- [Source data]:

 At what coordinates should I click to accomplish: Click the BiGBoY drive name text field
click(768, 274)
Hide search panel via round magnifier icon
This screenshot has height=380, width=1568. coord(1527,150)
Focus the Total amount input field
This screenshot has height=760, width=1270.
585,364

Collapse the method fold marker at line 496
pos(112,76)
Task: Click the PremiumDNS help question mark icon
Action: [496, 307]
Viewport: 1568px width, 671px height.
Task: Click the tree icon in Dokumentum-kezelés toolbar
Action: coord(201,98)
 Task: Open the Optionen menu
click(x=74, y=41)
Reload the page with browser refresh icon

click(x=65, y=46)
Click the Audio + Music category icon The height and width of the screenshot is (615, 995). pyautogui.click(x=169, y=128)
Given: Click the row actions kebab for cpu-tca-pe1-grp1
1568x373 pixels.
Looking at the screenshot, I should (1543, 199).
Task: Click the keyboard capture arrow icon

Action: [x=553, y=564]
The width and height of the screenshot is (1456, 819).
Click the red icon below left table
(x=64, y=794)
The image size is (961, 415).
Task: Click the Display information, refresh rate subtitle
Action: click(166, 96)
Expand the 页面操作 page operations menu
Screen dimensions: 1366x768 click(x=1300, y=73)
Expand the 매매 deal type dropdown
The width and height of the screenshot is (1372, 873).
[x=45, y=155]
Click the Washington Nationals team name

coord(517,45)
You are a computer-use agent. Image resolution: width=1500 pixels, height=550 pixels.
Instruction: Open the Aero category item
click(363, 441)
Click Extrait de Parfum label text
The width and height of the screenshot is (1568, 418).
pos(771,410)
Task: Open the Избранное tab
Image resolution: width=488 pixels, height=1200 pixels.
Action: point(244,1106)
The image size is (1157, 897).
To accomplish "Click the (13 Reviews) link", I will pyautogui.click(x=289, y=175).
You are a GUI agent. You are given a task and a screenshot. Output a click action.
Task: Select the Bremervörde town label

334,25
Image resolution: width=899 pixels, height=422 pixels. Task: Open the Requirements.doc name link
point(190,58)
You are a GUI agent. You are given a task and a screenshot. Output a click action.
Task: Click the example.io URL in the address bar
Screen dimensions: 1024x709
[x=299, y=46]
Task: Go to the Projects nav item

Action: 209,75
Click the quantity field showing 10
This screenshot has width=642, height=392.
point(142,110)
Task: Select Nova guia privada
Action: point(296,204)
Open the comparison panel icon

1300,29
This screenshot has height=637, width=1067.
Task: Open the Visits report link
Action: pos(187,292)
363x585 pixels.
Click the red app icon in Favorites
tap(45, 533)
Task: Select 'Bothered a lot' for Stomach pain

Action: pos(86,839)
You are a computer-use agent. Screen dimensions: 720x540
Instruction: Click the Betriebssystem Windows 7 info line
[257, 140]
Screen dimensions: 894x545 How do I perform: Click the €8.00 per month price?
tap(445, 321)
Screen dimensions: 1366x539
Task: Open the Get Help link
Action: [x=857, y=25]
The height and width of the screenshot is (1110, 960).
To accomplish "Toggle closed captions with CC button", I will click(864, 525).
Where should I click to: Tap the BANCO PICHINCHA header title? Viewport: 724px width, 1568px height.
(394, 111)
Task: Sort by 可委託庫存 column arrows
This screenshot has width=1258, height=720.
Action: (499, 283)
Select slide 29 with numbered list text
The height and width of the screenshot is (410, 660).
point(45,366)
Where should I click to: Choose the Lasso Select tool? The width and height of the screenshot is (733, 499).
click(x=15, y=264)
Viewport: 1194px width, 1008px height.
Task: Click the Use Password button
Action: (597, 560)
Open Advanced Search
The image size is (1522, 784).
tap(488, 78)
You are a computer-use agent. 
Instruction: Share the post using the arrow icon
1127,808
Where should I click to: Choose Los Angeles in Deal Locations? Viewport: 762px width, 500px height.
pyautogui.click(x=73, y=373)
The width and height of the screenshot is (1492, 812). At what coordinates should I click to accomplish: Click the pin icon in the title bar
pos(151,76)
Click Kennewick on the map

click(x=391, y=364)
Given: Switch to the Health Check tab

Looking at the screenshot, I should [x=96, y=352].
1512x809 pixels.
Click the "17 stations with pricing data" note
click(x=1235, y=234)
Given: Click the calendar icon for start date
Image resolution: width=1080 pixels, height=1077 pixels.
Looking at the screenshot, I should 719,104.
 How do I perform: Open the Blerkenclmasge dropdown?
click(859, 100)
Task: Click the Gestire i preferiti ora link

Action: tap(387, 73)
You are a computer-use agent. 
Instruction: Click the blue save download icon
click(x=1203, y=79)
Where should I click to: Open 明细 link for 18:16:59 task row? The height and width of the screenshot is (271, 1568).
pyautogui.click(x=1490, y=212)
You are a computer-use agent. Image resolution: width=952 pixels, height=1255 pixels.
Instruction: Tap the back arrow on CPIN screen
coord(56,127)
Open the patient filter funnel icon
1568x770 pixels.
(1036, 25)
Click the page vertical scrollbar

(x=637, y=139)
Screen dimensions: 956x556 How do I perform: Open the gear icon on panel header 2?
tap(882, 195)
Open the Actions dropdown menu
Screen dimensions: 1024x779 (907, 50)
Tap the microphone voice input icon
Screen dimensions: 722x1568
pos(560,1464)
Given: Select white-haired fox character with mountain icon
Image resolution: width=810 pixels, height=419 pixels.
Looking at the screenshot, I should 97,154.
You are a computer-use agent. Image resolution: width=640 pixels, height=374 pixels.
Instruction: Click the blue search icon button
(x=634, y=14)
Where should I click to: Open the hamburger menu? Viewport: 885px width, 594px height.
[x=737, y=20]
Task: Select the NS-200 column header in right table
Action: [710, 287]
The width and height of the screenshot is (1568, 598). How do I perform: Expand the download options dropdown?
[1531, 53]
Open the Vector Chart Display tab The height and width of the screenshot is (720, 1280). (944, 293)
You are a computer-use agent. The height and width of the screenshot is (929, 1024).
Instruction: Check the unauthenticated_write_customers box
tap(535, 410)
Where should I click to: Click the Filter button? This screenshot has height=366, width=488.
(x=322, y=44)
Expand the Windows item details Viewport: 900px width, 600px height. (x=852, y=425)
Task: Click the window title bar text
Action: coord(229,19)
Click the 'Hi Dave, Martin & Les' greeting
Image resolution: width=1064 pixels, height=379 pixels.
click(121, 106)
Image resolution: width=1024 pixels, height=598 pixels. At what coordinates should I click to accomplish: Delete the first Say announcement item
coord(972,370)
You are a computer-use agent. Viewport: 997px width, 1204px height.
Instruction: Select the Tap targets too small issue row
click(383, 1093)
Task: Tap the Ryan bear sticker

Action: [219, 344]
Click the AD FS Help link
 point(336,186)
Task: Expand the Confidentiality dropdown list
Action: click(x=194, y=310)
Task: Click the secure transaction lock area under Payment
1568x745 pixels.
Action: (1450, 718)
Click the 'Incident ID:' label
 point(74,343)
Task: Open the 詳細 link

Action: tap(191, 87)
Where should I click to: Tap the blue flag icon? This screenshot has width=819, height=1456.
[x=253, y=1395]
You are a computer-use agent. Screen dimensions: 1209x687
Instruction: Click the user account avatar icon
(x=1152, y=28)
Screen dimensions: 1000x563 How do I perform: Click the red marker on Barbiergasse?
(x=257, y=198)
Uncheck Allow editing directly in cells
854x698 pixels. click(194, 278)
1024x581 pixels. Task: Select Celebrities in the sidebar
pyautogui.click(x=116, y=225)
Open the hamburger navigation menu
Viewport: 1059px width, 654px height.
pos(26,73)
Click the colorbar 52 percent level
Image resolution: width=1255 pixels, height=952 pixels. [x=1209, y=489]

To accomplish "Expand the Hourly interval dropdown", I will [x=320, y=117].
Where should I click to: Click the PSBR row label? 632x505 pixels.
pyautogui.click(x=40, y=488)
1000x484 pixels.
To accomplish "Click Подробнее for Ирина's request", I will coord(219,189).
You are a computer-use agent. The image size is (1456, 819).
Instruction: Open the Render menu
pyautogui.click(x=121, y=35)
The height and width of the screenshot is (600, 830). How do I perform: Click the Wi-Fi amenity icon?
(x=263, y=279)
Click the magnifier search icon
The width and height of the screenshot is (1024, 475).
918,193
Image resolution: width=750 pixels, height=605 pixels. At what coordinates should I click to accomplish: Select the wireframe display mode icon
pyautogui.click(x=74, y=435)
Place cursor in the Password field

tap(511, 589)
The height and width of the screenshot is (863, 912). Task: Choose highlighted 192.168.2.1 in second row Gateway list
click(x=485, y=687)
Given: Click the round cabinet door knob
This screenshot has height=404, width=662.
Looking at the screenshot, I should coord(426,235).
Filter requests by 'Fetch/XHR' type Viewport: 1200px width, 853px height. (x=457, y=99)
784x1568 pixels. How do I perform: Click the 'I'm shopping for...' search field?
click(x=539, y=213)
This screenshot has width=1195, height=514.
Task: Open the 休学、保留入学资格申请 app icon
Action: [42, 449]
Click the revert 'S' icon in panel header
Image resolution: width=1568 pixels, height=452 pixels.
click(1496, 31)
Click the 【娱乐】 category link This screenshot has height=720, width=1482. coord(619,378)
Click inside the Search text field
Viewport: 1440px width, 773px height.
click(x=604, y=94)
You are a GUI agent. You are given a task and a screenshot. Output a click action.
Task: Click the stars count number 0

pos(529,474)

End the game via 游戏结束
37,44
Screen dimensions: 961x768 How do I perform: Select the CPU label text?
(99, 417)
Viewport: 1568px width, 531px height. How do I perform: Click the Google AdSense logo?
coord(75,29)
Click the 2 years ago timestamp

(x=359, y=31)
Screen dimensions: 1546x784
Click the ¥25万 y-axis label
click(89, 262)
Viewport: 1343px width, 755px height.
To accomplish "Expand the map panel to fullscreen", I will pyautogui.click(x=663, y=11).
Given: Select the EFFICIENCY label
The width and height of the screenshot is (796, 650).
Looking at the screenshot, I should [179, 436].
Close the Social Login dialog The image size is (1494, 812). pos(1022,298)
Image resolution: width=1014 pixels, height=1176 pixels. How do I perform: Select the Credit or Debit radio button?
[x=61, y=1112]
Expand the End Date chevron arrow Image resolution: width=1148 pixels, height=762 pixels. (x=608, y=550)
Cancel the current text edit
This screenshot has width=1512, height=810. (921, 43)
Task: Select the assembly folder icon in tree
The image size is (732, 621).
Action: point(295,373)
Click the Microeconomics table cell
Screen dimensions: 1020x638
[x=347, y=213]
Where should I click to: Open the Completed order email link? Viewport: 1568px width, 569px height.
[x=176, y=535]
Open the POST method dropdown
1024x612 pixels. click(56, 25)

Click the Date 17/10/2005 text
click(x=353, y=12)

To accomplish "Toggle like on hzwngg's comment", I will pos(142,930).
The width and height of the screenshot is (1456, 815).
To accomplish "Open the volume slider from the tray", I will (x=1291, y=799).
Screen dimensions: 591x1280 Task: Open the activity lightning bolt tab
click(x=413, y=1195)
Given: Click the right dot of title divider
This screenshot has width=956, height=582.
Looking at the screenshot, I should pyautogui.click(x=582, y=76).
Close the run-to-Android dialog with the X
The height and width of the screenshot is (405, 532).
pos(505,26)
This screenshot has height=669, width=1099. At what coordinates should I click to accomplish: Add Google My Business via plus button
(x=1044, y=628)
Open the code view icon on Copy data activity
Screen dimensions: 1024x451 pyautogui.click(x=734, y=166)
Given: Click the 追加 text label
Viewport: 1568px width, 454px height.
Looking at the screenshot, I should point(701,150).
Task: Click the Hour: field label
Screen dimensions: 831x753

- [Task directions]: Filter the data for the string "input". Copy each matching line.

- [Answer space]:
Focus the Total amount input field
Tap the microphone voice input icon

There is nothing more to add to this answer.